[Your instructions] Copy out every line in the records below that contains the word "computer", and count only matches with the same capitalization.

[Extracted material]
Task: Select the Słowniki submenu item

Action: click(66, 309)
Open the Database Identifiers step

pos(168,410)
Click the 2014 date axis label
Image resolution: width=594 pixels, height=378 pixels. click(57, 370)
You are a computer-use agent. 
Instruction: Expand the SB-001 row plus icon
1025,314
--
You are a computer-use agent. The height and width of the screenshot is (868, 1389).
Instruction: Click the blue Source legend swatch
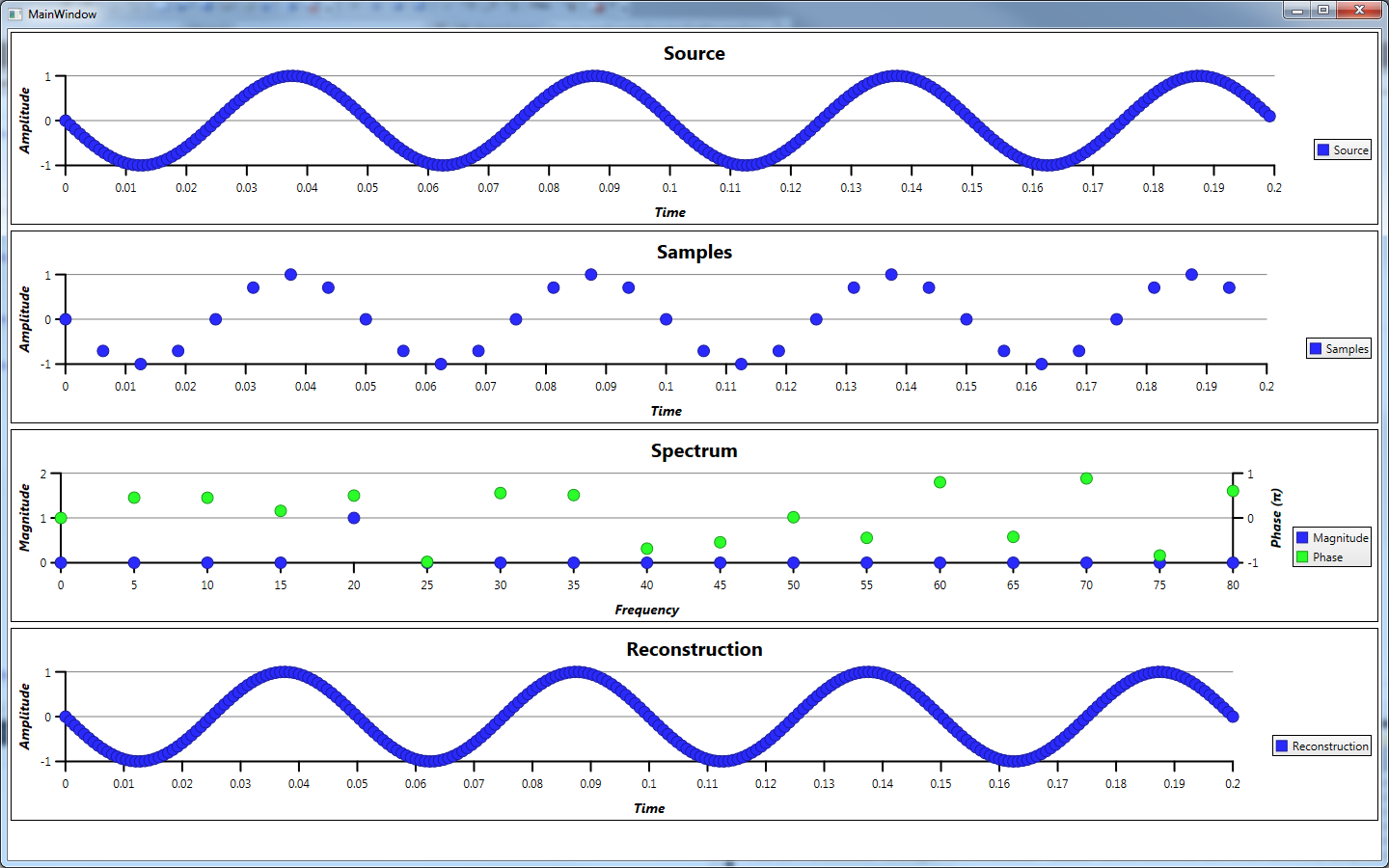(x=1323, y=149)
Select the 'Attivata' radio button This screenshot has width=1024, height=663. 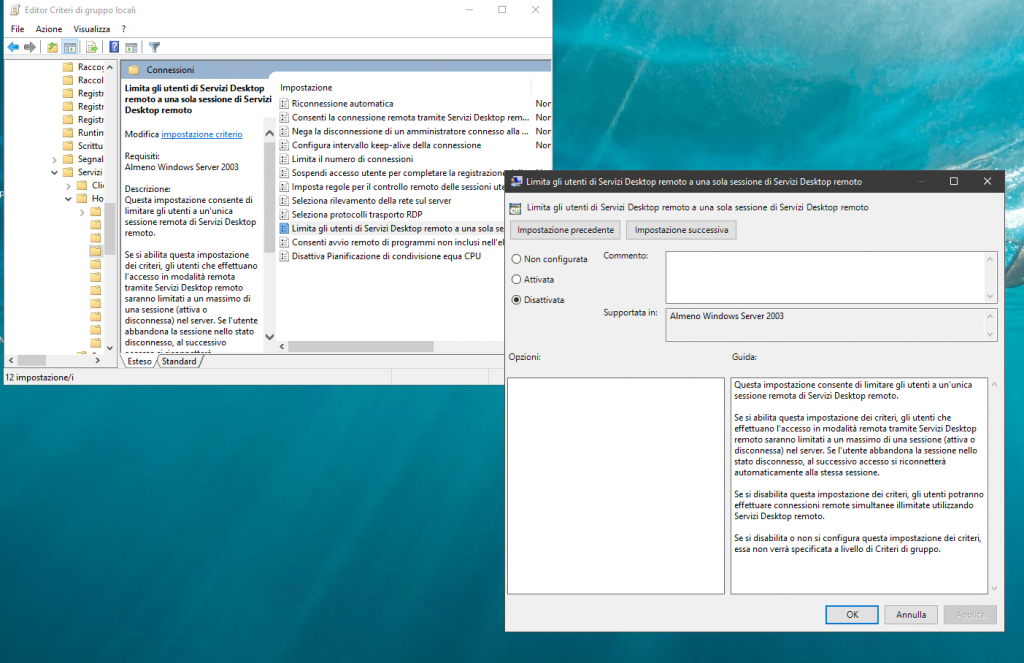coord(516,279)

[Output for this exercise]
You are a computer-use agent. 
You are a computer-use agent. The height and width of the screenshot is (868, 1389).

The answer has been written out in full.